▸ Directives
A. According to the text about Westland Studios, who was the house engineer when the studio re-opened in October 1985?
B. From the text about Westland Studios, retype the stretch from "Early history" through "at the time.".

▸ Text excerpt
Westland Studios was a recording studio located in Dublin, Ireland. It was located on Lombard Street, less than a minute's walk from Pearse Station. It was opened in 1985 and closed in August 2018. Between 1985 and 2010 it was under the management of Tom Costello and his daughter Deirdre Costello and was leased out to producer and engineer Alwyn Walker from 2010 until its closure in 2018.

Early history
The studio opened in 1976 under the name Lombard Sound and was the first 2-inch 24-track studio in Ireland. Briefly it was named Miracle Studios (as seen on the credits of the album "Aliens" by Horslips). It had a very large board of directors composed of recording artists, record label owner and artist managers. The studio ran under this format until 1984 when they sold all of the equipment and disbanded the company. Two of the directors (Tom Costello and Brian Molloy) of Lombard Sound took over the lease of the studio area and rebuilt the studio to a higher standard and extended the overall area of the studio facility. It re-opened quietly in October 1985 with its first session with Bill Whelan. Daire Winston was the house engineer at the time.

▸ Given records

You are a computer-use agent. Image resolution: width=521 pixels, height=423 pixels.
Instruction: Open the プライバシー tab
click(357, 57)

--

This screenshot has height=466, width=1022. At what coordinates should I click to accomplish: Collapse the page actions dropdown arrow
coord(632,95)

▸ Responses for each task
A. Daire Winston

B.
Early history
The studio opened in 1976 under the name Lombard Sound and was the first 2-inch 24-track studio in Ireland. Briefly it was named Miracle Studios (as seen on the credits of the album "Aliens" by Horslips). It had a very large board of directors composed of recording artists, record label owner and artist managers. The studio ran under this format until 1984 when they sold all of the equipment and disbanded the company. Two of the directors (Tom Costello and Brian Molloy) of Lombard Sound took over the lease of the studio area and rebuilt the studio to a higher standard and extended the overall area of the studio facility. It re-opened quietly in October 1985 with its first session with Bill Whelan. Daire Winston was the house engineer at the time.